Every week of the 2018-19 season, our Rob Taub will discuss one player from the Islanders to look out for. Whether it’s past performances, certain matchups, or something about that player that makes worth spotlighting, each article will describe why they are being featured. Also — if one, two players, or the team is coming off a good week — there will be multiple spotlights.
When you think of the New York Islanders turnaround this season, three words come to mind.
Improvement. Goaltending. Defense.
But that first term though, improvement, a long list could be formed to describe how much of it has taken place up and down the roster. And it starts with center Brock Nelson.
Nelson, the 27-year-old UFA to be, is currently experiencing the best season of his career. His insurance goal yesterday — a wraparound after he beat Arizona goalie Darcy Kuemper to the right post — sealed the Isles a 2-0 victory and was his 50th point of the year. The goal marked the first time that the Warroad, Minnesota native eclipsed the 50-point plateau as a pro. The goal also was Nelson’s third point of the weekend in which the Islanders swept both must-win games against the Flyers and Coyotes on a back-to-back situation.

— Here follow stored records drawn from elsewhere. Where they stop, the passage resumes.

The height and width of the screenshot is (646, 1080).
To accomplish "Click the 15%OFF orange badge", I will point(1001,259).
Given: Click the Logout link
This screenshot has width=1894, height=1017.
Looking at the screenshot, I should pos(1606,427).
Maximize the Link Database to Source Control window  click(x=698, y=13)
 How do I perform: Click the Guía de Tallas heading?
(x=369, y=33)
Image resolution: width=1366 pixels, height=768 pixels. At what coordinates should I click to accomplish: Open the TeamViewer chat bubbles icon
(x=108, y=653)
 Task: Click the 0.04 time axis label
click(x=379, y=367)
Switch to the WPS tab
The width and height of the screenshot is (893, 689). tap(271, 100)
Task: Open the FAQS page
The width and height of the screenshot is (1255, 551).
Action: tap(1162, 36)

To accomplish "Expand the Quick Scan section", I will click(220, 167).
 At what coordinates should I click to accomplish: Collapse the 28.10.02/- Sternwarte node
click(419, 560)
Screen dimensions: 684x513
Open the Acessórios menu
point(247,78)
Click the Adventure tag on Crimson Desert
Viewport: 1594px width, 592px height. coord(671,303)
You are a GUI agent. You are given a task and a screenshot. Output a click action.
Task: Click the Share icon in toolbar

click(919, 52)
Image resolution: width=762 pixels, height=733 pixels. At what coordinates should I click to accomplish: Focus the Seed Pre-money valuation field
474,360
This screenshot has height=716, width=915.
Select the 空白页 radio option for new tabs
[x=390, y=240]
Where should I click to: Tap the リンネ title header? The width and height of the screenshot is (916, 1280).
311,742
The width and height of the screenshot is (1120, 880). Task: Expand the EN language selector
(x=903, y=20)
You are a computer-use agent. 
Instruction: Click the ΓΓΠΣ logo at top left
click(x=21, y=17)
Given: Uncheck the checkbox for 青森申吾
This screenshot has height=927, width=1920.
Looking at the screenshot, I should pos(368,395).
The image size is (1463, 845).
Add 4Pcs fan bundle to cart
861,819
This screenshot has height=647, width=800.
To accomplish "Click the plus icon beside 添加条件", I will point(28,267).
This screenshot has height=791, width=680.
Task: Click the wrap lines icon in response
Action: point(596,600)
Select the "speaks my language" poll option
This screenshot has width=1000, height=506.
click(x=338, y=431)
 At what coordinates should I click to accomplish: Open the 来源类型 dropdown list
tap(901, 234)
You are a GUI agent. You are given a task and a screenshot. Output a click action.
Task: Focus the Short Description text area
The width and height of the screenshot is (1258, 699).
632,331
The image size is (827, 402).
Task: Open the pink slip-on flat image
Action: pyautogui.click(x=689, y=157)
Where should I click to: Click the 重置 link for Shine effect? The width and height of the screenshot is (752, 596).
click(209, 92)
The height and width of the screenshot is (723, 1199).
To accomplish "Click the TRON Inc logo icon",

This past weekend was just the culmination of what has been a wonderful campaign thus far for Nelson, one that many thought would never take place.
Dating back to July, before he agreed to a one-year deal at $4.25 million dollars to avoid arbitration, many stood by the notion that Nelson’s spot in the future of the organization had reached a critical stage. 2017-18 was Nelson’s most unproductive season aside from his rookie year; He failed to hit 20 goals and at least 40 points for the first time in three seasons; His two-way play and refusal to use his large frame to his advantage — usually missing from when he basically first arrived — was overly bad last year. What also made the outlook for Nelson harder, when captain and first-line center John Tavares decided to leave in free agency for Toronto, not one soul, fans and critics alike, believed he would totally flip the switch.
Nelson got even more confounding looks when he was quoted saying “It’s a lot of opportunity for some other guys to step up, some new faces we got, so there will be some change obviously, but we have to feel it out and go with it” to NHL.com a short time after Tavares departed. Reason why? He should have been looking right in the mirror at himself as one of those supposed guys who needed to step up.
Enter Barry Trotz and Nelson becoming a new father.
For nearly his entire tenure with the organization, former g.m. Garth Snow and head coaches Jack Capuano and Doug Weight coddled the former 2010 first-rounder. There were numerous moments over the last three-plus seasons where Nelson would be invisible on most nights and deserved to be scratched. But it never happened unless he was injured. The fact Nelson got to keep his spot despite his wild inconsistency raised a lot of eyebrows from a majority of the fan base as well as writers who covered the team.
So when Trotz arrived on Long Island — fresh off his first Stanley Cup win with the Washington Capitals — there was a slight glimmer of hope that he could finally be the one that pushes Nelson to be the player he’s more than capable of being. And boy did Trotz do that.
In training camp, Trotz spoke vehemently about wanting Nelson to be a player the team can lean on. He envisioned the five-year pro as a proverbial part of the Islanders top-six and taking some of the heat off the shoulders of second-year player and reigning Calder Trophy winner Mathew Barzal. Safe to say, Nelson took that task to heart and Trotz now has full trust in him. Watching Nelson this year, he looks more engaged, more poised, and playing physical than any other time in his career. Has there been a time during the year when there was some inconsistent play? Sure. But, there’s been very few games this season where his disappearing act has returned.
“I have a tremendous amount of trust [in him]. He’s one of the better two-way players. He’s cerebral, he does things the right way, he has a real good skill set and when the game is on the line, he can put it away,” Trotz told NHL.com about Nelson earlier this season.
As for becoming a new Dad, Islander beat writer Arthur Staple for The Athletic NYC said in one of his Q&A’s that the adrenaline could also be what has driven Nelson’s strong performance all season. We’ve seen the same with his mates Johnny Boychuk and Casey Cizikas, but at such a huge time for the organization and his own career, Nelson getting that “dad strength” has changed him.
Getting a new contract and a nice raise no one can deny are also added incentives for how Nelson has performed this season. Then again he’s had now a good two or three-year year window to do exactly what he’s done this year. It just never occurred. And the whole argument for that could be that Capuano or Weight never trusted Nelson the way Trotz did. They weren’t real NHL head coaches, Trotz is. With Trotz here for the long run, it’s hard to see the Isles not re-upping with Nelson if this year was just the start of his ascension as a player.
The contract talk can be saved for another day, right now Nelson has found a new level in the second half.